GIVEN DATA:

━━━━━━━━

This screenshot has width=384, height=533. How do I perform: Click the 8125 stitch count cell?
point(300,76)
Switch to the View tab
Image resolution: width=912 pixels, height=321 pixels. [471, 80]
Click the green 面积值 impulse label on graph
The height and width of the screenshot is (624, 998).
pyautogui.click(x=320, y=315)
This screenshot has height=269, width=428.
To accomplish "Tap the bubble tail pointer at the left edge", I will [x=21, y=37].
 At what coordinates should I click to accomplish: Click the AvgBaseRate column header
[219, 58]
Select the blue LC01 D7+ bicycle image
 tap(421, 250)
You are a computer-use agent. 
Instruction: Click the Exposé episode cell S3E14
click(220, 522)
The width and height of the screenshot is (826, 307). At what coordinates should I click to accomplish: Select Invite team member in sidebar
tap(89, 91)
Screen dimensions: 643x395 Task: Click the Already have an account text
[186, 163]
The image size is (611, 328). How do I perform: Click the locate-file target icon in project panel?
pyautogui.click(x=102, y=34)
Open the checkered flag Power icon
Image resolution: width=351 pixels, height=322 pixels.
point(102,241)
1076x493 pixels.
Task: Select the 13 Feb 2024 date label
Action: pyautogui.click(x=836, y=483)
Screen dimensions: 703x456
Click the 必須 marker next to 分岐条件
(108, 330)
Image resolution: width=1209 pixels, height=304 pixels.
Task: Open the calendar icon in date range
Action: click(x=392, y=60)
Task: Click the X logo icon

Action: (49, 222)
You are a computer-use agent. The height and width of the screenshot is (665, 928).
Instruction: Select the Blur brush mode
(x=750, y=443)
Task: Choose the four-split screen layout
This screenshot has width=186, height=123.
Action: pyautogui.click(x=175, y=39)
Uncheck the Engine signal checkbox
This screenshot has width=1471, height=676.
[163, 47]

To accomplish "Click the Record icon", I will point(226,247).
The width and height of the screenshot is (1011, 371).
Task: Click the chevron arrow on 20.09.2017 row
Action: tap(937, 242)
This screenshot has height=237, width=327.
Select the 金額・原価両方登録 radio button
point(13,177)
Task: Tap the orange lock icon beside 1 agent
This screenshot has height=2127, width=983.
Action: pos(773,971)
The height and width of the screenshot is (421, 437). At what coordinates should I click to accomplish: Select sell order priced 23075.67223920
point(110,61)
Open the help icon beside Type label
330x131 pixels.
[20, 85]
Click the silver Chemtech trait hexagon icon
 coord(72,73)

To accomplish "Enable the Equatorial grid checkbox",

━━━━━━━━

WORK REQUEST: The task calls for all lines in the entries that hold "computer".

YOUR SOLUTION:
You are a computer-use agent. 
You are a computer-use agent. The height and width of the screenshot is (665, 928).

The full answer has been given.